··· MATERIAL SUPPLIED ···

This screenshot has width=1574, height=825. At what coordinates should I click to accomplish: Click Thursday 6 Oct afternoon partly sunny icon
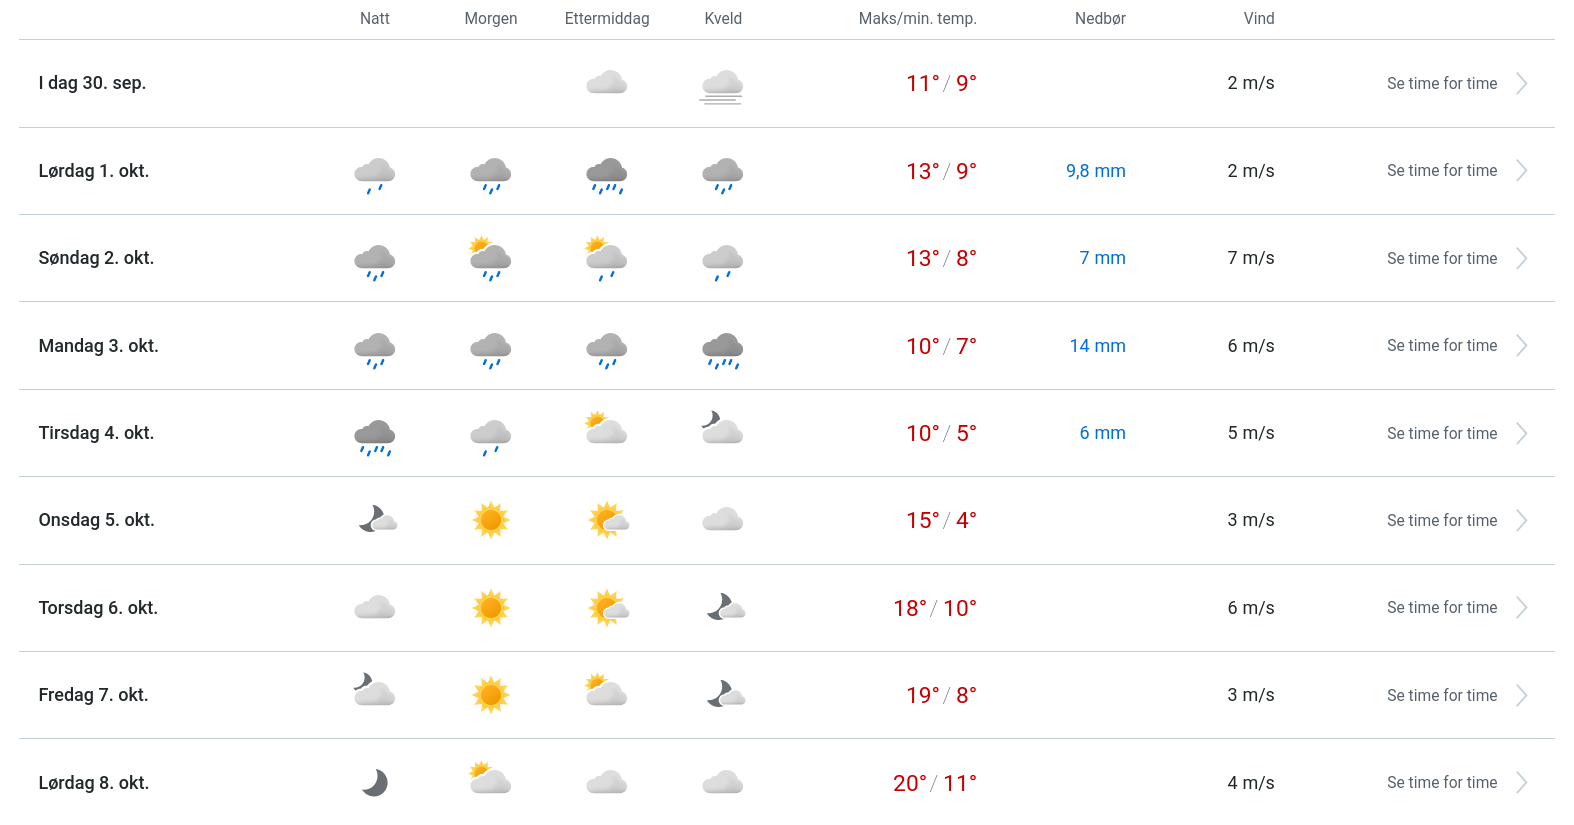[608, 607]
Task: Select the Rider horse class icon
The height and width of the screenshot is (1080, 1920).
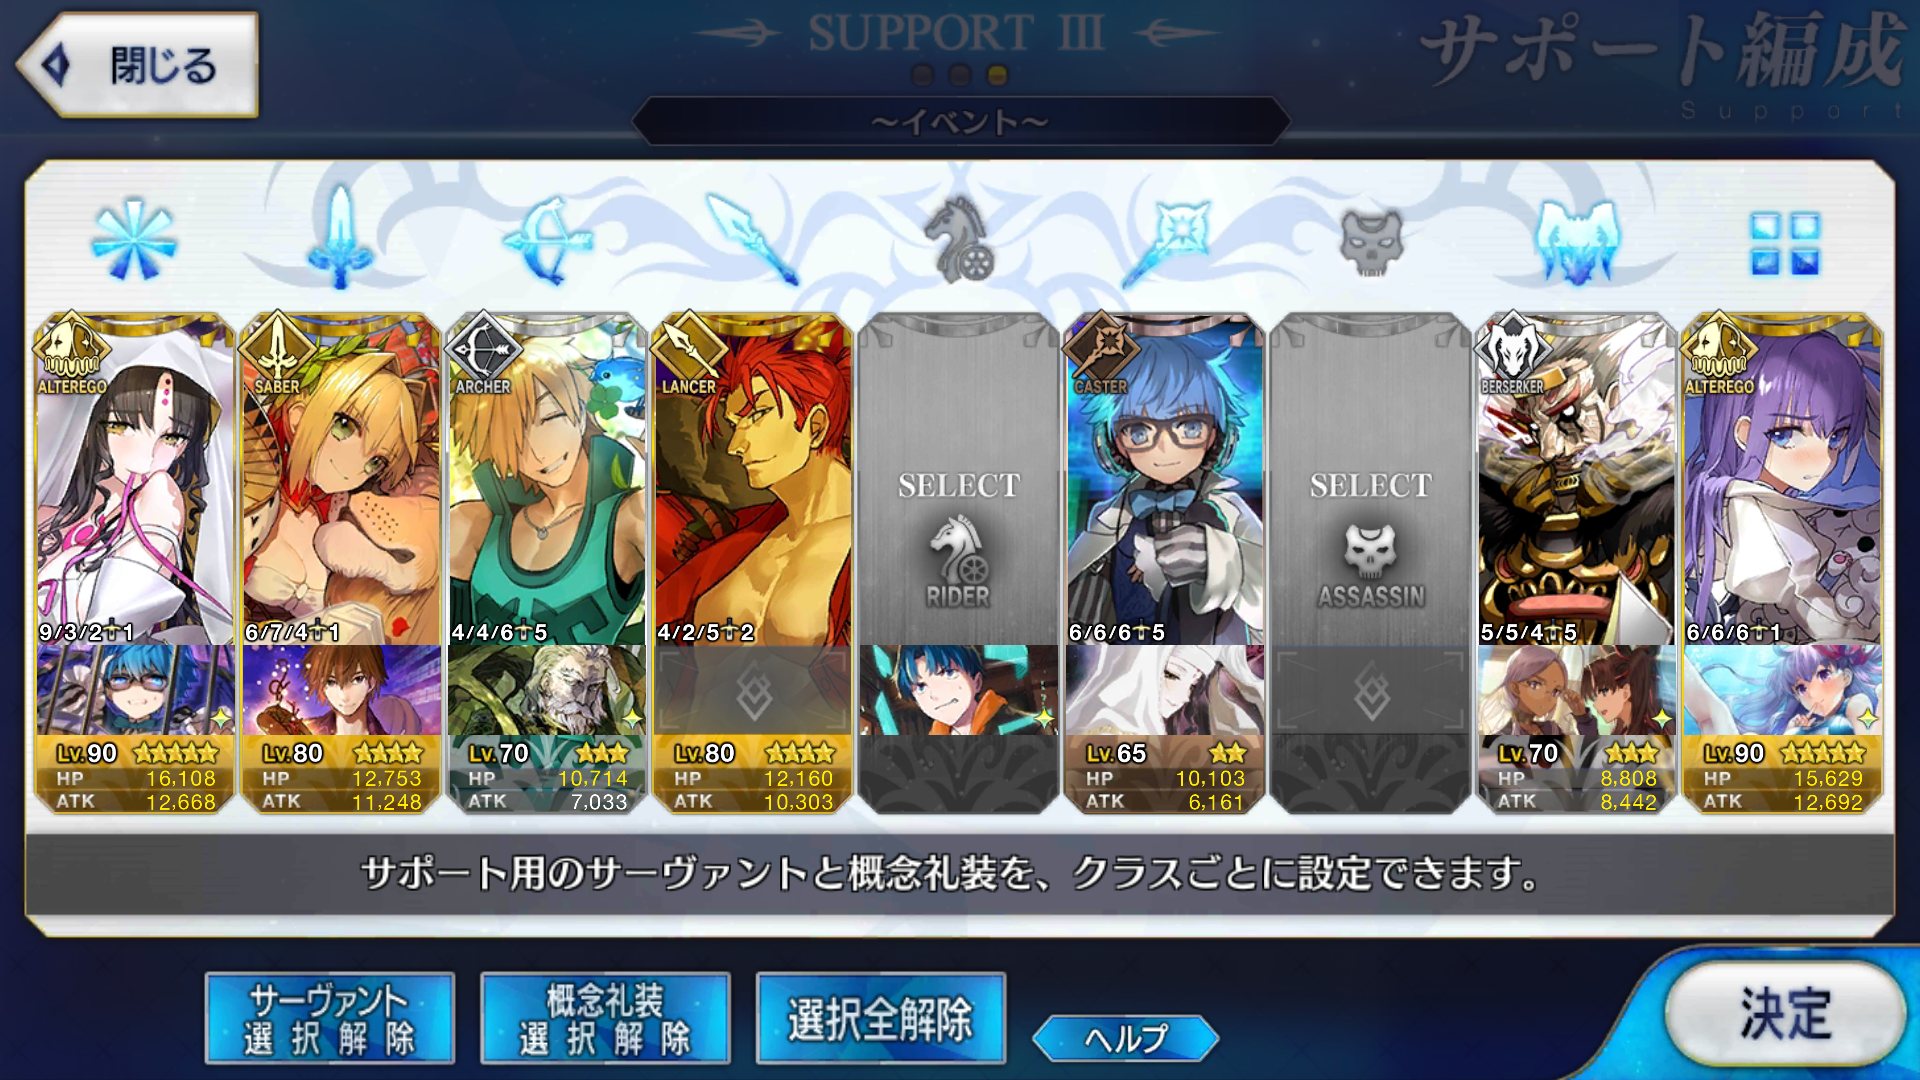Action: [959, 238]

···

- TASK DETAILS:
Would you print all the entries again exactly, minus any pictures?

- EXERCISE RESPONSE:
This screenshot has width=1574, height=825. At what coordinates should I click to accomplish: Click Thursday 6 Oct afternoon partly sunny icon
[608, 607]
Task: Select the Rider horse class icon
The height and width of the screenshot is (1080, 1920).
Action: [959, 238]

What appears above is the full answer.